Fragmento citado -
************

1.3 millones de adolescentes en México reportan malestar psicológico. Ante este escenario, el bienestar socioemocional deja de ser un complemento y se convierte en una dimensión central de la educación.
Agosto de 2026, Ciudad de México.— Ante el aumento de las señales de malestar psicológico entre niñas, niños y adolescentes, el bienestar socioemocional ocupa un lugar cada vez más central en la agenda educativa mexicana. Para las escuelas, el reto ya no es sólo intervenir ante una crisis, sino comprender y fortalecer los recursos que permiten a niñas, niños y adolescentes conocerse, relacionarse y responder a las exigencias de su entorno.
De acuerdo con la Encuesta Nacional de Consumo de Drogas, Alcohol y Tabaco (ENCODAT) 2025, el 10% de los adolescentes de 12 a 17 años en México presentó malestar psicológico. Esto representa aproximadamente 1.3 millones de adolescentes, una proporción superior a la observada entre la población adulta. Entre las mujeres adolescentes, la cifra alcanza 13.2%, frente a 6.9% entre los hombres.
UNICEF aporta otra señal relevante: su más reciente análisis sobre la situación de la niñez y adolescencia en México reporta que uno de cada cuatro adolescentes de 10 a 19 años presentó sintomatología depresiva en 2023, con una incidencia mayor entre niñas y mujeres adolescentes.
La relevancia del tema también se refleja en la política educativa. En 2026, el Gobierno de México puso en marcha “El ABC de las Emociones”, una estrategia nacional que incorpora actividades semanales en secundarias y bachilleratos para trabajar el reconocimiento y la gestión de emociones, la convivencia, el autocuidado y el bienestar socioemocional.
Las señales apuntan en una misma dirección: lo socioemocional dejó de ser un complemento de la educación.
Sin embargo, atender el bienestar emocional no significa únicamente identificar ansiedad, depresión o situaciones de riesgo. También implica abordar una pregunta previa: ¿cómo se construyen los recursos socioemocionales a lo largo del desarrollo?
Un niño de cinco años que comienza a reconocer lo que siente enfrenta una tarea distinta a la de uno de ocho que empieza a identificar sus patrones de reacción. Ambos, a su vez, se encuentran en un momento diferente al de un adolescente que necesita tomar decisiones, organizarse, perseverar, manejar la presión y relacionarse con mayor autonomía.

************

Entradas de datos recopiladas
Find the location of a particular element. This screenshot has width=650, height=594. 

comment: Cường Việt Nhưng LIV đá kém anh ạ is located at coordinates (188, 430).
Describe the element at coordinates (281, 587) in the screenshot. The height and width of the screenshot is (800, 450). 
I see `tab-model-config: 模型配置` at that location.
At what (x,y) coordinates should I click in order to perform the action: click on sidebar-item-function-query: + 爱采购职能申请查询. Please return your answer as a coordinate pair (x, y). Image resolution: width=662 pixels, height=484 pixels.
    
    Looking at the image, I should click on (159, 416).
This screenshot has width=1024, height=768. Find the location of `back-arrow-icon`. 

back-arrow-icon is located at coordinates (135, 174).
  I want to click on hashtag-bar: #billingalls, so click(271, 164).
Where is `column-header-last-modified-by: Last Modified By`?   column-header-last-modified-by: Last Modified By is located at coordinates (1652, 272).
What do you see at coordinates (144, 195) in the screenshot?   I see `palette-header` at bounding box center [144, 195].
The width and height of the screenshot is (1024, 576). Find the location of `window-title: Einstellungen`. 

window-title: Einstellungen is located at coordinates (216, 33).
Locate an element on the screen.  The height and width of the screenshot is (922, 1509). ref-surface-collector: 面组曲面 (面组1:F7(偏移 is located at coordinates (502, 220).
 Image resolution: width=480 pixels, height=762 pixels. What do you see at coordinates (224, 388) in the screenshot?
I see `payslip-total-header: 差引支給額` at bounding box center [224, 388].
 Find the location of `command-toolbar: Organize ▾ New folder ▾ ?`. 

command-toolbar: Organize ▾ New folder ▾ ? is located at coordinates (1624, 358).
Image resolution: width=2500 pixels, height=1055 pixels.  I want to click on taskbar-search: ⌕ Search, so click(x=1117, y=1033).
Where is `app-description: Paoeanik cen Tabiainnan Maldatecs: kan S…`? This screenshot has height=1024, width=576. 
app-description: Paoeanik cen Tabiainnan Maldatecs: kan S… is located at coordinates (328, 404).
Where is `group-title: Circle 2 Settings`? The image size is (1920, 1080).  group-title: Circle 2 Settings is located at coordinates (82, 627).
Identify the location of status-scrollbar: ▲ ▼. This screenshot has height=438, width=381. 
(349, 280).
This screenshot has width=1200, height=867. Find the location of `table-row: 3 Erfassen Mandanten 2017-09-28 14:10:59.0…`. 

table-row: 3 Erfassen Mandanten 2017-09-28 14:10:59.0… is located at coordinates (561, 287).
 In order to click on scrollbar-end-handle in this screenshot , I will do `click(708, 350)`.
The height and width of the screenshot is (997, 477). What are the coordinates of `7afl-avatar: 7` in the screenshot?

************

Problemas y tareas -
a) Copia del texto sobre el bienestar socioemocional el fragmento que va de "Las señales apuntan" a "con mayor autonomía.", ambos incluidos.
b) Responde estas preguntas a partir del texto sobre el bienestar socioemocional:
(i) Según la ENCODAT 2025, ¿qué porcentaje de las mujeres adolescentes presentó malestar psicológico?
(ii) De acuerdo con UNICEF, ¿qué proporción de adolescentes de 10 a 19 años presentó sintomatología depresiva en 2023?
(iii) ¿Cómo se llama la estrategia nacional que el Gobierno de México puso en marcha en 2026?
c) Retoma el texto sobre el bienestar socioemocional en la educación mexicana y continúalo a partir de su última oración.
Las filas provienen de una fuente distinta.

Conjunto de respuestas -
a)
Las señales apuntan en una misma dirección: lo socioemocional dejó de ser un complemento de la educación.
Sin embargo, atender el bienestar emocional no significa únicamente identificar ansiedad, depresión o situaciones de riesgo. También implica abordar una pregunta previa: ¿cómo se construyen los recursos socioemocionales a lo largo del desarrollo?
Un niño de cinco años que comienza a reconocer lo que siente enfrenta una tarea distinta a la de uno de ocho que empieza a identificar sus patrones de reacción. Ambos, a su vez, se encuentran en un momento diferente al de un adolescente que necesita tomar decisiones, organizarse, perseverar, manejar la presión y relacionarse con mayor autonomía.

b)
(i) El 13.2%.
(ii) Uno de cada cuatro.
(iii) "El ABC de las Emociones".

c)
Esta mirada evolutiva comienza a transformar la forma de entender la educación socioemocional.
A partir de años de evaluación de habilidades en estudiantes de distintas edades, Lexium desarrolló BECOMING, Modelo Evolutivo Socioemocional, una propuesta que entiende el desarrollo como una trayectoria en la que los recursos socioemocionales emergen, se estabilizan, adquieren funcionalidad y progresivamente pueden utilizarse con mayor autonomía.
La perspectiva cambia y, en vez de preguntarnos “¿qué tan desarrollada está esta habilidad?”, invita a cuestionarnos primero: “¿qué tiene sentido esperar, observar y fortalecer en este momento del desarrollo?”
Esta mirada también transforma la manera de medir. No todas las habilidades deben evaluarse de la misma forma ni tienen el mismo significado en cada etapa. Por ello, la evidencia socioemocional debe interpretarse de acuerdo con el momento del desarrollo y no utilizarse para definir o etiquetar a la persona.
México está dando pasos importantes al incorporar el bienestar socioemocional a la agenda escolar. El siguiente reto es pasar de atender únicamente las señales visibles a comprender cómo se construyen, etapa por etapa, los recursos que permiten a una persona desenvolverse en la vida.
Porque la educación no sólo acompaña lo que un estudiante aprende.
También acompaña, silenciosamente, en quién se está convirtiendo.